(Records for the exercise Opens)
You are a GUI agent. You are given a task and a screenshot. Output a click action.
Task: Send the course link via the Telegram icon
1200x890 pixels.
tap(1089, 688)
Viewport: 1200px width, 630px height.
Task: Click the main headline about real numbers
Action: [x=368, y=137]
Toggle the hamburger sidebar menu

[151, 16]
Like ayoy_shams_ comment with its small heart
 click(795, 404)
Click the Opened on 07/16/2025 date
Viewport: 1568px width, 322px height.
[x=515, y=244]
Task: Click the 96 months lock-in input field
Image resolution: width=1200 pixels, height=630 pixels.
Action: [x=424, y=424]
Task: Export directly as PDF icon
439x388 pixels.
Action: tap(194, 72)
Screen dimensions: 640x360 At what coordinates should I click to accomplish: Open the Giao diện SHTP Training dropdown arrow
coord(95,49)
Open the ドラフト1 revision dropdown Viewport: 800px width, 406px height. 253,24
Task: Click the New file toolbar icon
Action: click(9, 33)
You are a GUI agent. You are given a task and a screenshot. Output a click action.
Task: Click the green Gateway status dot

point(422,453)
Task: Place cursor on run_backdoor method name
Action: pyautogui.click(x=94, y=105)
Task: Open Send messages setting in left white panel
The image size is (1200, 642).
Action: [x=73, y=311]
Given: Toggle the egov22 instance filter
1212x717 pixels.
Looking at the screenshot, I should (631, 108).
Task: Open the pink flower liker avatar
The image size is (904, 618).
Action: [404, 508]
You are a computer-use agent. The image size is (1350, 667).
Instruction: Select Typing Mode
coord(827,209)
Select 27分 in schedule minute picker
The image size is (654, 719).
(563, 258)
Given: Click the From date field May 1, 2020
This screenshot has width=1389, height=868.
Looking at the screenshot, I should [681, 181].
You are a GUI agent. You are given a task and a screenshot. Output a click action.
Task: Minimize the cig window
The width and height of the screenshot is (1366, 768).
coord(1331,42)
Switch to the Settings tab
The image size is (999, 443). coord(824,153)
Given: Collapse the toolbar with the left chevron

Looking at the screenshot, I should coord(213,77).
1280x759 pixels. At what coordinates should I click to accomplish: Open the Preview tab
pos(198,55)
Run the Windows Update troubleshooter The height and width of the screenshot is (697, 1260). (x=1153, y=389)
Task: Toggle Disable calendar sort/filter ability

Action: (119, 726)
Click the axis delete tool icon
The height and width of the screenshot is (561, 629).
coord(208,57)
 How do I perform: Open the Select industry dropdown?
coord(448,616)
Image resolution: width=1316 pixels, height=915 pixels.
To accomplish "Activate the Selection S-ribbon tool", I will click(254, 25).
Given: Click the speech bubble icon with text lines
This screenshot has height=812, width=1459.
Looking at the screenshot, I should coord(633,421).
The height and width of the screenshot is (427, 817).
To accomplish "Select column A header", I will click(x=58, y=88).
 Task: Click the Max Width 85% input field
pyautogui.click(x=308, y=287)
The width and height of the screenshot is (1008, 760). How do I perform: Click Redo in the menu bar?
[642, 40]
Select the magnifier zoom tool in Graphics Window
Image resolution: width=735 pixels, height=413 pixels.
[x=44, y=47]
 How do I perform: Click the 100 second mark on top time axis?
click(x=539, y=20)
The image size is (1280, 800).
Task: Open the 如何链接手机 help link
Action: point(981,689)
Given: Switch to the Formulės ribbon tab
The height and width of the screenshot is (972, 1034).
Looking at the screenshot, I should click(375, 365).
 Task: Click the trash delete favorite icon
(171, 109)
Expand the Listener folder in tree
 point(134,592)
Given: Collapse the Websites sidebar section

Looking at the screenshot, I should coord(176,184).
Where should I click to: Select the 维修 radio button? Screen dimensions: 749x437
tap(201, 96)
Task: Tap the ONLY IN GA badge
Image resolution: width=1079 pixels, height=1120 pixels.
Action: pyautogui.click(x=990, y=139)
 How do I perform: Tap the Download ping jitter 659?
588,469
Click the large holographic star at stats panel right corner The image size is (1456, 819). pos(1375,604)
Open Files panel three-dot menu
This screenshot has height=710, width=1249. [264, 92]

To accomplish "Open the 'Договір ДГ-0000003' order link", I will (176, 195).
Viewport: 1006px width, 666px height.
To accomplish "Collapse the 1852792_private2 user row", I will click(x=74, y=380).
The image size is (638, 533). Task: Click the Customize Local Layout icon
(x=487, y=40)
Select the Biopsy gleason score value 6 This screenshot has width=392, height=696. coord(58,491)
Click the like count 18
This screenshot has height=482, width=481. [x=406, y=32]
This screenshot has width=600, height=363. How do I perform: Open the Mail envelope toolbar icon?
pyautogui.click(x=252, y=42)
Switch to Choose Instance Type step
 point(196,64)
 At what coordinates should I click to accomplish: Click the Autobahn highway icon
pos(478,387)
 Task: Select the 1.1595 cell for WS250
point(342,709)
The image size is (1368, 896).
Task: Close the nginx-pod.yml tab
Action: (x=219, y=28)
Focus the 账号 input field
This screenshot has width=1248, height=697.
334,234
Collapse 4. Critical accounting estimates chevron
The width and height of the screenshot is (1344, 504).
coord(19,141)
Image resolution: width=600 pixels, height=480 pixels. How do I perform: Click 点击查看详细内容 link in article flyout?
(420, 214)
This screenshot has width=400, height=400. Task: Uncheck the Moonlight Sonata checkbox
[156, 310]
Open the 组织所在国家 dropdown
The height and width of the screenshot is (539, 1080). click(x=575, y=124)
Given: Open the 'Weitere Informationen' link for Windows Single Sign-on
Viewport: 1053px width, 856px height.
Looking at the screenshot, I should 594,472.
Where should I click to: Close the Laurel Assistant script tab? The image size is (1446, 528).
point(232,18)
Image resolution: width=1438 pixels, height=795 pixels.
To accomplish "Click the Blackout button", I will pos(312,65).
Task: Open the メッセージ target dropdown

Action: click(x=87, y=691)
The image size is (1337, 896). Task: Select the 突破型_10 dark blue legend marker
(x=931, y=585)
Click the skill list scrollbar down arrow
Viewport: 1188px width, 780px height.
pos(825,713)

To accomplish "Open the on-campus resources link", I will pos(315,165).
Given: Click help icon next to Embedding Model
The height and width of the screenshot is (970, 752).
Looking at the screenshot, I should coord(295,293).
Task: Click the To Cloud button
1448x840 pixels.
(Records for the exercise Closes)
When you reach the end of the data, retype all of it exactly.

■ **Result for this exercise**
You are a GUI agent. You are given a task and a screenshot. Output a click action.
Task: Send the course link via the Telegram icon
1200x890 pixels.
tap(1089, 688)
Viewport: 1200px width, 630px height.
Task: Click the main headline about real numbers
Action: [x=368, y=137]
Toggle the hamburger sidebar menu

[151, 16]
Like ayoy_shams_ comment with its small heart
 click(795, 404)
Click the Opened on 07/16/2025 date
Viewport: 1568px width, 322px height.
[x=515, y=244]
Task: Click the 96 months lock-in input field
Image resolution: width=1200 pixels, height=630 pixels.
Action: [x=424, y=424]
Task: Export directly as PDF icon
439x388 pixels.
Action: tap(194, 72)
Screen dimensions: 640x360 At what coordinates should I click to accomplish: Open the Giao diện SHTP Training dropdown arrow
coord(95,49)
Open the ドラフト1 revision dropdown Viewport: 800px width, 406px height. 253,24
Task: Click the New file toolbar icon
Action: click(9, 33)
You are a GUI agent. You are given a task and a screenshot. Output a click action.
Task: Click the green Gateway status dot

point(422,453)
Task: Place cursor on run_backdoor method name
Action: pyautogui.click(x=94, y=105)
Task: Open Send messages setting in left white panel
The image size is (1200, 642).
Action: [x=73, y=311]
Given: Toggle the egov22 instance filter
1212x717 pixels.
Looking at the screenshot, I should (631, 108).
Task: Open the pink flower liker avatar
The image size is (904, 618).
Action: [404, 508]
You are a computer-use agent. The image size is (1350, 667).
Instruction: Select Typing Mode
coord(827,209)
Select 27分 in schedule minute picker
The image size is (654, 719).
(563, 258)
Given: Click the From date field May 1, 2020
This screenshot has width=1389, height=868.
Looking at the screenshot, I should [681, 181].
You are a GUI agent. You are given a task and a screenshot. Output a click action.
Task: Minimize the cig window
The width and height of the screenshot is (1366, 768).
coord(1331,42)
Switch to the Settings tab
The image size is (999, 443). coord(824,153)
Given: Collapse the toolbar with the left chevron

Looking at the screenshot, I should coord(213,77).
1280x759 pixels. At what coordinates should I click to accomplish: Open the Preview tab
pos(198,55)
Run the Windows Update troubleshooter The height and width of the screenshot is (697, 1260). (x=1153, y=389)
Task: Toggle Disable calendar sort/filter ability

Action: (119, 726)
Click the axis delete tool icon
The height and width of the screenshot is (561, 629).
coord(208,57)
 How do I perform: Open the Select industry dropdown?
coord(448,616)
Image resolution: width=1316 pixels, height=915 pixels.
To accomplish "Activate the Selection S-ribbon tool", I will click(254, 25).
Given: Click the speech bubble icon with text lines
This screenshot has height=812, width=1459.
Looking at the screenshot, I should coord(633,421).
The height and width of the screenshot is (427, 817).
To accomplish "Select column A header", I will click(x=58, y=88).
 Task: Click the Max Width 85% input field
pyautogui.click(x=308, y=287)
The width and height of the screenshot is (1008, 760). How do I perform: Click Redo in the menu bar?
[642, 40]
Select the magnifier zoom tool in Graphics Window
Image resolution: width=735 pixels, height=413 pixels.
[x=44, y=47]
 How do I perform: Click the 100 second mark on top time axis?
click(x=539, y=20)
The image size is (1280, 800).
Task: Open the 如何链接手机 help link
Action: point(981,689)
Given: Switch to the Formulės ribbon tab
The height and width of the screenshot is (972, 1034).
Looking at the screenshot, I should click(375, 365).
 Task: Click the trash delete favorite icon
(171, 109)
Expand the Listener folder in tree
 point(134,592)
Given: Collapse the Websites sidebar section

Looking at the screenshot, I should coord(176,184).
Where should I click to: Select the 维修 radio button? Screen dimensions: 749x437
tap(201, 96)
Task: Tap the ONLY IN GA badge
Image resolution: width=1079 pixels, height=1120 pixels.
Action: pyautogui.click(x=990, y=139)
 How do I perform: Tap the Download ping jitter 659?
588,469
Click the large holographic star at stats panel right corner The image size is (1456, 819). pos(1375,604)
Open Files panel three-dot menu
This screenshot has height=710, width=1249. [264, 92]

To accomplish "Open the 'Договір ДГ-0000003' order link", I will (176, 195).
Viewport: 1006px width, 666px height.
To accomplish "Collapse the 1852792_private2 user row", I will click(x=74, y=380).
The image size is (638, 533). Task: Click the Customize Local Layout icon
(x=487, y=40)
Select the Biopsy gleason score value 6 This screenshot has width=392, height=696. coord(58,491)
Click the like count 18
This screenshot has height=482, width=481. [x=406, y=32]
This screenshot has width=600, height=363. How do I perform: Open the Mail envelope toolbar icon?
pyautogui.click(x=252, y=42)
Switch to Choose Instance Type step
 point(196,64)
 At what coordinates should I click to accomplish: Click the Autobahn highway icon
pos(478,387)
 Task: Select the 1.1595 cell for WS250
point(342,709)
The image size is (1368, 896).
Task: Close the nginx-pod.yml tab
Action: (x=219, y=28)
Focus the 账号 input field
This screenshot has width=1248, height=697.
334,234
Collapse 4. Critical accounting estimates chevron
The width and height of the screenshot is (1344, 504).
coord(19,141)
Image resolution: width=600 pixels, height=480 pixels. How do I perform: Click 点击查看详细内容 link in article flyout?
(420, 214)
This screenshot has width=400, height=400. Task: Uncheck the Moonlight Sonata checkbox
[156, 310]
Open the 组织所在国家 dropdown
The height and width of the screenshot is (539, 1080). click(x=575, y=124)
Given: Open the 'Weitere Informationen' link for Windows Single Sign-on
Viewport: 1053px width, 856px height.
Looking at the screenshot, I should 594,472.
Where should I click to: Close the Laurel Assistant script tab? The image size is (1446, 528).
point(232,18)
Image resolution: width=1438 pixels, height=795 pixels.
To accomplish "Click the Blackout button", I will pos(312,65).
Task: Open the メッセージ target dropdown

Action: click(x=87, y=691)
The image size is (1337, 896). Task: Select the 突破型_10 dark blue legend marker
(x=931, y=585)
Click the skill list scrollbar down arrow
Viewport: 1188px width, 780px height.
pos(825,713)

To accomplish "Open the on-campus resources link", I will pos(315,165).
Given: Click help icon next to Embedding Model
The height and width of the screenshot is (970, 752).
Looking at the screenshot, I should coord(295,293).
Task: Click the To Cloud button
1448x840 pixels.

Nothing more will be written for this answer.